Un giro in libreria con la mamma, qualche giorno fa, è bastato per farci portare a casa un libro qualunque, scelto, a differenza di altri ben più noti, solo perché aveva nel titolo il nome di quei fiori che tanto piacciono sia a me che a lei: i girasoli, appunto. Stamattina li ho anche seminati, nella mia aiuola, nel mio angolo relax, vicino all'amaca. Speriamo crescano belli come quelli di un paio d'anni fa.



La foresta dei girasoli è tornato a casa con me senza che io sapessi minimamente che cosa c'avrei trovato dentro, non avevo aspettative ed è forse per questo che sono rimasta piacevolmente colpita dalla storia, straripante d'amore e di sofferenza. Col senno del poi non credo che ci fosse compagnia migliore di quella della mia mamma per scegliere questo libro, visto che parla proprio di una madre, Mara. Una madre che non è come le altre, una madre che indossa i vestiti del marito, porta i capelli lunghi e selvaggi, una madre che sa incantare quando racconta le storie, una madre che viene da lontano, dall'Europa, e che dell'Europa porta nel cuore ricordi di guerra atroci, che le rimbombano ancora nella testa e la ossessionano. Mara è una donna amata, amata da O'Malley, soldato americano che l'ha portata via da tutti quei luoghi di dolore, che è diventato suo marito e padre delle sue due figlie, Lesley e Meggie. Mara è una donna profondamente amata dalle figlie, che hanno imparato a convivere fin da piccole con i suoi disturbi e i suoi comportamenti sopra le righe. La assecondano, cercano di non innervosirla, cercano di non riportare a galla quella seconda guerra mondiale che ha sterminato la famiglia di Mara e che sembra essere ancora così viva, dentro di lei.

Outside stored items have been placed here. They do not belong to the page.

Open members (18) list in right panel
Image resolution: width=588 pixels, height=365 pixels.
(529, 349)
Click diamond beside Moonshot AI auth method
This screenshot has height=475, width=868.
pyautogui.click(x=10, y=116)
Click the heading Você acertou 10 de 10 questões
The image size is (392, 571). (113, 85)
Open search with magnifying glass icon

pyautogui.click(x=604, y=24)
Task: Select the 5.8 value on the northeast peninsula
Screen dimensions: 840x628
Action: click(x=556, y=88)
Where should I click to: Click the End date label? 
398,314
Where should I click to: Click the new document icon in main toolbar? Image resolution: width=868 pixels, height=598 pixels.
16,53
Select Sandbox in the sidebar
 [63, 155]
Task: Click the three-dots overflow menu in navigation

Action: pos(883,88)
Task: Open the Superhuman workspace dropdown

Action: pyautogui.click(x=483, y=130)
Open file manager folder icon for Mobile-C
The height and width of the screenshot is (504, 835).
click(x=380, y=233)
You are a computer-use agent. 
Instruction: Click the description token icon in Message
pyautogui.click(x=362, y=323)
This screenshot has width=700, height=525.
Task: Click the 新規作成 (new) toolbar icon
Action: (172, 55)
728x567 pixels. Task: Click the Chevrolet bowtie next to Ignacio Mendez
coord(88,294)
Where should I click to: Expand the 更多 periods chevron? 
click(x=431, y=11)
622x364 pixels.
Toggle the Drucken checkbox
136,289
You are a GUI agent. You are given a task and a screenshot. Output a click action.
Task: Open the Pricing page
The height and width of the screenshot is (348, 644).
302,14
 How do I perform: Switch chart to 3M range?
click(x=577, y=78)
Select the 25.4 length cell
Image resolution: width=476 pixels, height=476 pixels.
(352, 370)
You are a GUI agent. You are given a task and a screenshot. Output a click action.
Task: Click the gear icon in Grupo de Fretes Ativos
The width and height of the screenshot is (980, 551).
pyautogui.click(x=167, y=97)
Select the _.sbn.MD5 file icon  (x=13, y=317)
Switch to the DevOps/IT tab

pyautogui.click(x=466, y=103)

Mara non era ebrea, era ungherese, eppure finì comunque in un campo di concentramento. Le figlie lo scoprono solo quando ormai le conseguenze del suo essere sopravvissuta all'orrore nazista sembrano essere irreparabili. Quando il baratro sembra lì, proprio a un passo di distanza, Lesley e Megs scoprono che la loro mamma non era bella solo ai loro occhi, ma anche a quelli dei tedeschi. Era bionda, carnagione chiara, occhi azzurri. Le SS le avevano preso tutte le misure e avevano stabilito che lei era perfetta per mettere al mondo figli ariani. Rinchiusa in un istituto, la piccola Mara, neanche diciassettenne, fu violentata ripetutamente dai nazisti fino a che riuscì a restare incinta. Partorì un bambino, Klaus, che presto le fu sottratto. Le violenze continuarono finché, per vicissitudini che non racconterò, Mara fu trasferita in un lager.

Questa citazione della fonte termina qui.